=== TASK BRIEF ===
Below are lines of data, and only some are wanted. Please repeat exactly those from the line that has "Guitares acoustiques (587, 1387)" through the line that has "Guitares (549, 180)".

=== SUPPLIED DATA ===
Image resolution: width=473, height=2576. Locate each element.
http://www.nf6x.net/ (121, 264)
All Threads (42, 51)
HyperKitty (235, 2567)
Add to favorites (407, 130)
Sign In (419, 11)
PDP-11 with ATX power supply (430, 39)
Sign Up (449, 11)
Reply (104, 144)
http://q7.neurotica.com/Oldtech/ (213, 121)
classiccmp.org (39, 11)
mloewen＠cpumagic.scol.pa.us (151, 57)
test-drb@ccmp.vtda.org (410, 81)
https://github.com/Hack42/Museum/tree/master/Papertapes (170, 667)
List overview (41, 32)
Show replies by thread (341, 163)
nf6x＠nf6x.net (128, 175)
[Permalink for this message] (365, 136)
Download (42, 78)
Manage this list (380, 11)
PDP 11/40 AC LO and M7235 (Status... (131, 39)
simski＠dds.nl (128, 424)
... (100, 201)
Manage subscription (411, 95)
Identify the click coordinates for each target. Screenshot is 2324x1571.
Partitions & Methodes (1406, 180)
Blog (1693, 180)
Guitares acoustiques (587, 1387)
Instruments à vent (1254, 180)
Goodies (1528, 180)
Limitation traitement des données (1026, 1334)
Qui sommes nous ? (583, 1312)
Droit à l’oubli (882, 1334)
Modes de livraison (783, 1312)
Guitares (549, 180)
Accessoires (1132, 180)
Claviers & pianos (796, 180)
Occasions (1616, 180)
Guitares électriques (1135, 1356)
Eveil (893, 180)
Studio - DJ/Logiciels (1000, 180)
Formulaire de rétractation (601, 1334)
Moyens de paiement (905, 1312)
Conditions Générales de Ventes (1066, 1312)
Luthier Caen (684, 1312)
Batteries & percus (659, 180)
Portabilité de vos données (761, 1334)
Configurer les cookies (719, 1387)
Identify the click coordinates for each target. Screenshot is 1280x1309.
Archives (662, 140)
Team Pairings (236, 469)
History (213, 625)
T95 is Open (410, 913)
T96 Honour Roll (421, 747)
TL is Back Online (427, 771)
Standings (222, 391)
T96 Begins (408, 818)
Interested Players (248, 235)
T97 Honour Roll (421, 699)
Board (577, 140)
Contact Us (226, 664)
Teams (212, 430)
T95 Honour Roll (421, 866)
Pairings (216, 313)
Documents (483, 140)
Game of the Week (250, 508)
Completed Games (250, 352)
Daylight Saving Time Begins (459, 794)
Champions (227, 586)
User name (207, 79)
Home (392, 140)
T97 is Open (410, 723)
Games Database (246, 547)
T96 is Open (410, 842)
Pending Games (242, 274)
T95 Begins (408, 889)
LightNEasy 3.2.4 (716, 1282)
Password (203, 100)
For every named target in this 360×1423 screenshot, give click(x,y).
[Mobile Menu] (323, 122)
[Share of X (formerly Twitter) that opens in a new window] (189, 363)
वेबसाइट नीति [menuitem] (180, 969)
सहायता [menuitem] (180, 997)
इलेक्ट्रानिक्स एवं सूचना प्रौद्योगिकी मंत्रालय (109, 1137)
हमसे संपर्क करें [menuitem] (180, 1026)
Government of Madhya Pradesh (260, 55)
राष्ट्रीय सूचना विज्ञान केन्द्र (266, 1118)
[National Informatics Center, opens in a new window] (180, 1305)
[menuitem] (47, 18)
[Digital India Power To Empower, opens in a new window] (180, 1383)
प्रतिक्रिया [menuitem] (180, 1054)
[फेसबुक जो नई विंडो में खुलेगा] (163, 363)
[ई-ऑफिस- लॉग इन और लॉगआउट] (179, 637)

=== TASK RESPONSE ===
Guitares acoustiques (587, 1387)
Instruments à vent (1254, 180)
Goodies (1528, 180)
Limitation traitement des données (1026, 1334)
Qui sommes nous ? (583, 1312)
Droit à l’oubli (882, 1334)
Modes de livraison (783, 1312)
Guitares (549, 180)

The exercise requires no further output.